The announcement in the summer 2015 Budget of a £1 million inheritance tax (IHT) threshold for couples was understandably welcomed, having seen the IHT nil rate band frozen at £325,000 since 6 April 2009. As is usually the case with these types of announcements, all was not quite what it seemed.

Rather than increasing the existing nil rate band to £500,000 per person, the government decided to somewhat complicate matters by the introduction of an additional nil rate band - the ‘Residence Nil Rate Band’ (RNRB) - which comes into effect for deaths on or after 6 April 2017.

The RNRB is set at £100,000 in 2017/18, rising in £25,000 increments until 2020/21 and thereafter will increase in line with the Consumer Price Index.

There are unsurprisingly a number of conditions that require to be met in order to qualify for the RNRB. A summary of those are as follows:

  • The RNRB is only available where the deceased’s residence is inherited by direct descendants.
  • The definition of direct descendants is quite wide and includes children, step-children, adopted children, foster children, grandchildren and great grandchildren.
  • Direct descendants do not include parents, siblings, nephews/nieces or other relatives not listed above.
  • To inherit is to either become absolutely entitled to or be beneficially entitled to an interest in possession of the property.
  • Although the RNRB has also been referred to as the main residence nil rate band, reference to this should be avoided as this is strictly speaking incorrect. For a property to qualify under the RNRB legislation, it is sufficient for the property to have been a residence (ie. not necessarily a main residence) of the deceased at some point.

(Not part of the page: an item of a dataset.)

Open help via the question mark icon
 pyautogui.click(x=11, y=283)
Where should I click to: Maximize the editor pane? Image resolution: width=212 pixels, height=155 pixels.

Where a net estate exceeds £2 million, the RNRB is tapered at a rate of £1 for every £2 over £2 million. Net estate is defined as estate after debts and liabilities but before exemptions and reliefs. Clients whose estates are worth over £2 million should consider ways to reduce their estates prior to death as the RNRB only applies to estate on death and does not take lifetime gifts into account.

There are a number of planning opportunities available to the client to ensure that the RNRB is either fully utilised or transferred on first death. These opportunities include the use of trusts, however, careful consideration must be given to the particular type of trust created to ensure it not only utilises or maintains the RNRB, but that it delivers where the client ultimately wants his or her estate to go to.

Downsizing

Further legislation was introduced in 2016 which dealt with circumstances in which the RNRB is still available where an individual either downsized or ceased to have a residence at all (if for example, they have moved into residential care) on or after 8 July 2015. This additional amount of RNRB is known as the ‘downsizing addition’.

The downsizing legislation is extremely complex and advice should always be sought if this is or will be relevant to a client’s circumstances.